When Kılıçdaroğlu arrived, along with several other CHP officials, the security guards refused to let them into the building, saying they couldn’t allow anyone without an appointment into the headquarters.
“TurkStat is no longer a state institution. It has become a palace institution,” Kılıçdaroğlu told reporters after the incident, criticizing President Recep Tayyip Erdoğan’s influence on the statistical body.
The CHP leader’s attempt to get into the headquarters took place after TurkStat on Friday announced the country’s inflation rate, which climbed to 21.31 percent, up from 19.89 percent in October. It is the highest figure the country has seen in three years, eating into the incomes of Turks.
“This [body] announces the inflation rate. The figures released today aren’t reassuring. … It is my fundamental duty to protect the rights of millions of workers, retirees and civil servants. … We were going to ask them where they got their data,” Kılıçdaroğlu added.
Interior Minister Süleyman Soylu on Friday criticized Kılıçdaroğlu’s attempt to go to TurkStat headquarters, accusing him of aiming to “raid” the office like “criminal organizations” would do.
“Kılıçdaroğlu resorts to methods that haven’t been seen in our entire political history due to his links to crime and criminal organizations,” the minister said on Twitter.
Responding to Soylu’s remarks, CHP deputy group chairman Engin Özkoç tweeted: “The doors of the state cannot be closed to the representatives of the nation! [A person] who mentions [the names of] the representatives of the nation along with terrorist organizations can’t be an interior minister. At best, he can be a hitman for the palace [Erdoğan].”
In 2019 opposition parties submitted parliamentary questions to then-Finance Minister Berat Albayrak, son-in-law of Erdoğan, over claims that TurkStat tweaked inflation data for political reasons, claims dismissed as groundless by the head of the institute.

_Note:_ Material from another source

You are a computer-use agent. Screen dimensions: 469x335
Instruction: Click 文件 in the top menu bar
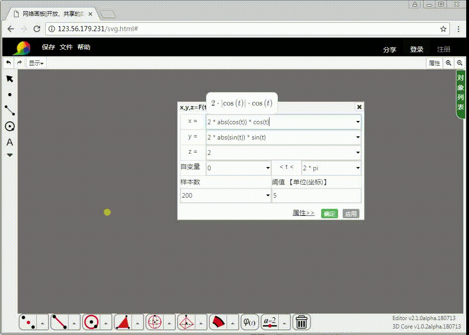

Erdoğan has replaced the head of TurkStat four times since April 2019, paving the way for claims that he wasn’t pleased with the TurkStat figures when they were higher than his expectations.
Over the past several years, Turkey has been suffering from backsliding in its economy, with high inflation and unemployment as well as a poor human rights record. Erdoğan is criticized for mishandling the economy, emptying the state’s coffers and establishing one-man rule in the country where dissent is suppressed and opponents are jailed on politically motivated charges.